According to newspaper reports, the International Monetary Fund has cautioned the government of the risks to the much publicized macroeconomic stability,which the government claimed to have achieved during the last four years.The lending agency fears the rising burden of debt, which has reached Rs21.2 trillion or 66.6 percent of the gross domestic product, could tarnish the positive outlook of the economy. Reports suggest it was the first review of the IMF after the expiry of a three-year $6.2 billion Extended Fund Facility programme ended in September last year. The macroeconomic vulnerabilities are appearing again, bulldozing most of the gains achieved in the programme. The country’s current account deficit reached nearly 3 percent of the GDP during the outgoing fiscal year 2016-17 or over $9 billion. The falling exports and increasing imports are leaving a deficit of billions of dollars in trade. Pakistan’s foreign exchange reserves have declined to $15 billion and Islamabad has so far been resisting devaluation of rupee. However, the donor agency wants the government to allow flexibility in the exchange rate.
Another blow to the economy is expected during the next fiscal year if the government enters another loan programme with the fund. The accommodative approach of the lending agencies can be held responsible for the rising volume of loans and the country could be turned into a client state of lenders. The government has recently signed a $300 million deal with Asian Development Bank to improve and reform the power sector, as the nation is still facing the shortage of electricity both by industrial and domestic consumers. The circular debt has crossed Rs 400 billion and the government is already struggling to maintain the macroeconomic gains.

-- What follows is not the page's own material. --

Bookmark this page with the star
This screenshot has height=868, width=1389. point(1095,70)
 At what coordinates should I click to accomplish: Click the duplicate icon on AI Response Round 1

The nation is still awaiting the structural reforms in every sector to ensure inclusive growth.However, the fund officials have directed the government to implement sound policies,introduce reforms and achieve higher growth target to keep the favourable outlook of the economy intact. The tenure of the present government is almost in its final year and it will have to be proactive to continue the economic journey at the right track.
The time has come the government should curtail its expenditures and take austerity measures in the administrative level. The offices of the president and governors are symbolic in nature, but consume billions of rupees taxpayers’ money every year.